Your response for #4:

You could argue whether or not you think it's a useful feature, but I don't understand your claim that this interferes with backwards compatibility. Nobody is intentionally using $bvar(&v,1-).nlong and using the .property with the intention of being given 1-or-more byte values instead.

My proposed change would make the identifier's behavior conform with F1 help, where the 4 .properties don't say 'sure but only if you ask it for just 1 of them'. Note it says values plural not 1 value:

Quote
The word, nword, long, and nlong properties return values in host or network byte order.


Your response for #9:

Agreed. It probably makes more sense to have a different letter. I was just trying to make the switch letter be intuitive, and p-for-position is what I came up with, but this is fine.

Your response for #2:

First time you yell at me that my post wasn't long enough. Progress! smile

To keep it shorter I just listed 1 example in the post directly. But I also had a 2nd example in the base85 decoder script I linked, where I did this so that it has the same behavior as $decode does for mime, where it sets the &binvar as blank if it contains exactly 1 encoding character. i.e.

//bset -t &v 1 B | noop $decode(&v,bm) | echo -a blank binvar: $bvar(&v1) : $bvar(&v,0)

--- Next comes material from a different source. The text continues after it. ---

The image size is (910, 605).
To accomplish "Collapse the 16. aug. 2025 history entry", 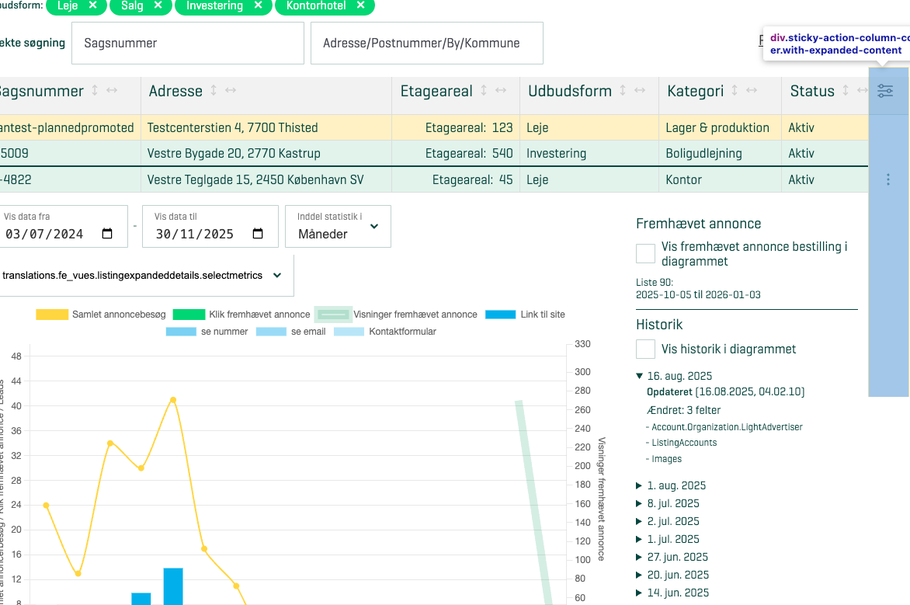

A 3rd way is in some of my other scripts to immunize a &binvar from identifiers that bomb if you feed them a binvar that doesn't exist:

echo -a debug message: $bvar(&no_such_binvar,1-)
echo -a debug message: $sha1(&no_such_binvar,1)
bcopy -c &destination 1 &no_such_binvar 1 -1
bwrite -c delme.txt 0 -1 &no_such_binvar

Regarding #2, you mentioned in channel that you thought a switch wouldn't be needed, and it could just create a blank binvar like "bset &var 1 $null" or create a &binvar containing 3 zeroes from "bset &var 4 $null". I was basing the -z switch from the new switch for /writeini which requires a switch to verify that the intent is to write a blank rather than accidentally doing it because a %variable was empty. Though, the opposite is being done by /write like in your suggestion, in the case of "write delme.txt" which does create a zero byte file when the write_string is 'missing'.